Required actions >>
[1] Could you shorten the paragraph in the Killeen warming shelter article that begins "The Killeen Community Center will be open" while keeping its main facts?
[2] Can you carry the Killeen warming shelter article forward from its final sentence?

Posted at 6:47 PM, Nov 30, 2020
and last updated 2020-11-30 19:47:57-05

KILLEEN, TX — With Bell County under a freeze warning, homeless advocates say a warm place for those in need is essential to their livelihood.

Advocates say the homeless community faces many challenges year-round, but it gets even more challenging during the colder months, especially now during COVID-19 when space is sometimes limited in homeless shelters.

The Killeen Community Center will be open from 10 p.m. Monday to 10 a.m. Tuesday as a temporary warming shelter for those in need. One homeless woman in Killeen says although she now has a temporary home at a local shelter, she knows the bone chilling feeling of sleeping on the streets in the middle of winter.

“It’s harder to get warm than it is to get colder. You’re so cold, you’re so hungry and then you’re exhausted and trying to find somewhere to sleep. It was more difficult during those cold months than the warmer ones,” said Jane Doe, who did not want to share her real name.

One month turned to two, then two to seven. After spending 244 days sleeping on the streets between summer fall and winter, Doe says summer was much easier than the winter.

“Summer is different because you have more ability to move around. You're not wearing so many layers. You're not dragging around so many blankets and items with you. We struggled a lot it," she said.

“It’s cold out there, and it’s important that they have a place to go,” said Suzanne Armour, Director of Programs at Families in Crisis.

Extracted records >>
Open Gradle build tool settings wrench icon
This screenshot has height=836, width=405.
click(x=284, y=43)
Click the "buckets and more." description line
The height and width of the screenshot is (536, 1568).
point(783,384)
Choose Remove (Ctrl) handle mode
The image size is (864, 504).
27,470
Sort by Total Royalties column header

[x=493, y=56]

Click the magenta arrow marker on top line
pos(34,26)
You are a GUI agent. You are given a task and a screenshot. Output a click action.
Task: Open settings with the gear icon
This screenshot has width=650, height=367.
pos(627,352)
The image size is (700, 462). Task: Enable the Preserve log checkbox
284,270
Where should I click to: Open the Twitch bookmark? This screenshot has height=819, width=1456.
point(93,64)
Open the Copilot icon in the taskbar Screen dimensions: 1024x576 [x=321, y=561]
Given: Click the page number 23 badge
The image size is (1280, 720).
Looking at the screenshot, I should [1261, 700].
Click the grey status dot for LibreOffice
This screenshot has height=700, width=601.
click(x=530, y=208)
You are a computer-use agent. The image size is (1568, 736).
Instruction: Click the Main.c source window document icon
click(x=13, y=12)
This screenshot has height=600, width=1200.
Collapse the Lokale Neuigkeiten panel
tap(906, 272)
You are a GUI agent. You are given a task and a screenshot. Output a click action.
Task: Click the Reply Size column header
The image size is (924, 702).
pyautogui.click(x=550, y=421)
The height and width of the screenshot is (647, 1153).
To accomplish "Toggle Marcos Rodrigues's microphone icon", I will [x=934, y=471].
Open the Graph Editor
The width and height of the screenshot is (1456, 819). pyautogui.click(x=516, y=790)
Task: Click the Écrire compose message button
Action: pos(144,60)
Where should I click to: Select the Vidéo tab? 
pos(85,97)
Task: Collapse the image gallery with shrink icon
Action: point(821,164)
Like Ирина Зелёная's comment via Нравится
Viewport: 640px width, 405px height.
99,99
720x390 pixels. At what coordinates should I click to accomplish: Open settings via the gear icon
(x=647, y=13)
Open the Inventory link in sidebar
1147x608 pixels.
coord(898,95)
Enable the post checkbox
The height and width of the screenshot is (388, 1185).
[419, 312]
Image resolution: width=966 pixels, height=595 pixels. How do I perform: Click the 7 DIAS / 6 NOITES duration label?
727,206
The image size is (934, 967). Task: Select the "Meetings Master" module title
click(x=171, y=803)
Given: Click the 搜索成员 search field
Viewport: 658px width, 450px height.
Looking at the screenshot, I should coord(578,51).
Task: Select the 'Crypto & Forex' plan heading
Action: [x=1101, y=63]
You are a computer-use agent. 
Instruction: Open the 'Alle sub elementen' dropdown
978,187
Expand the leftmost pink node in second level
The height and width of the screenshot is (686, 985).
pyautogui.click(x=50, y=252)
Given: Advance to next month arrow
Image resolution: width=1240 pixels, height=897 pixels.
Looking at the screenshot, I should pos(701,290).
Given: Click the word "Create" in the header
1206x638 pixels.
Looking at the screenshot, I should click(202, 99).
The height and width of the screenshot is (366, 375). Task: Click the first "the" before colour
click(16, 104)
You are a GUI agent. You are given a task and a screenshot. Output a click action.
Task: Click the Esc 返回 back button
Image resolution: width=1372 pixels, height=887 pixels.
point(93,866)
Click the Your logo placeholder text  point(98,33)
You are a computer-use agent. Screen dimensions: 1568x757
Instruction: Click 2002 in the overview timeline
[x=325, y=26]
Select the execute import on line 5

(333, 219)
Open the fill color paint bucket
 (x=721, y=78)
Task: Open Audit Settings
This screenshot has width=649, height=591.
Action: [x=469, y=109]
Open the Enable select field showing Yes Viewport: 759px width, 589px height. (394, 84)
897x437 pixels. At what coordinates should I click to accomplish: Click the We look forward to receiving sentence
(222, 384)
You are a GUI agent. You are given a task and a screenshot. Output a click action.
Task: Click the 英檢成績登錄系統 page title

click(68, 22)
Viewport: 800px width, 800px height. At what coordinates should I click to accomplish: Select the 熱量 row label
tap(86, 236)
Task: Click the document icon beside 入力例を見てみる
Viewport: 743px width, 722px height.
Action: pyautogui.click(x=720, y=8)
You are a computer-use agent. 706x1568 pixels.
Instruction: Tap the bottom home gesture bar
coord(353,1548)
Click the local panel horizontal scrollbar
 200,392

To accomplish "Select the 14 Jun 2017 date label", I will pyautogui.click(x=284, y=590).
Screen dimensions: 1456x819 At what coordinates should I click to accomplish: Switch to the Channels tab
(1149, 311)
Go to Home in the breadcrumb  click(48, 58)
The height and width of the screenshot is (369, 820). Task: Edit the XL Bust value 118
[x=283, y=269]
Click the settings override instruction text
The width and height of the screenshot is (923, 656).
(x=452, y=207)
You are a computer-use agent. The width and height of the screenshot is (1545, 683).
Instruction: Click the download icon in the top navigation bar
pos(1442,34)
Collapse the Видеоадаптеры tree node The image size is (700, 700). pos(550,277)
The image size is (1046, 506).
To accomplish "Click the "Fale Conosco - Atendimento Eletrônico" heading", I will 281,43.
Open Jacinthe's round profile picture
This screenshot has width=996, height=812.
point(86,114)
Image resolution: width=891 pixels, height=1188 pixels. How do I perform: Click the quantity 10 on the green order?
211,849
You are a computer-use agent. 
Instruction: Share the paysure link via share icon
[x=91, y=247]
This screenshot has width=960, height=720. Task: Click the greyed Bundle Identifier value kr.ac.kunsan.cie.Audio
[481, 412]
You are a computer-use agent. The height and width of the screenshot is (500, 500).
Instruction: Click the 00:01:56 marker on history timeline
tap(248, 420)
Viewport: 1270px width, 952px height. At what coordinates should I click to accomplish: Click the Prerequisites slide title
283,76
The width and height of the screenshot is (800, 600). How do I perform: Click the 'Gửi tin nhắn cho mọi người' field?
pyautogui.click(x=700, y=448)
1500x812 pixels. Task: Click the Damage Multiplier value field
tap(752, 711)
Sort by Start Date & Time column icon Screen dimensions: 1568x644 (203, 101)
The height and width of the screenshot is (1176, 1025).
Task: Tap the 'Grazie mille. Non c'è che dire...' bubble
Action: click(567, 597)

Results >>
[1] The Killeen Community Center will serve as a temporary warming shelter from 10 p.m. Monday to 10 a.m. Tuesday. A homeless woman in Killeen who now lives temporarily at a local shelter says she knows the bone-chilling feeling of sleeping on the streets in winter.

[2]
For the past few months, the Friends in Crisis homeless shelter has been helping Doe get on her feet. Armour says it's a key shelter, especially in the cold months.

“I can’t stress how difficult it can be for someone living on the street. The impact it has on their health, especially if it’s cold out there. Well, it’s critical that they have a nice, safe place where they can get away from the elements. Have a safe place to get something to eat to sleep for the night,” said Armour.

Although she has a warm place to lay her head for now, Doe knows it's not the same for everyone. The Killeen Community Center warming shelter, though temporary, could be a turning point in someone life.

“At the end of the day, everybody could use a helping hand. Everybody needs somebody to be there and feel that they’re supported and not be treated like we’re nonexistent and we don’t have our life together. Everyone needs a new chain and a new chapter and a fresh start,” said Doe.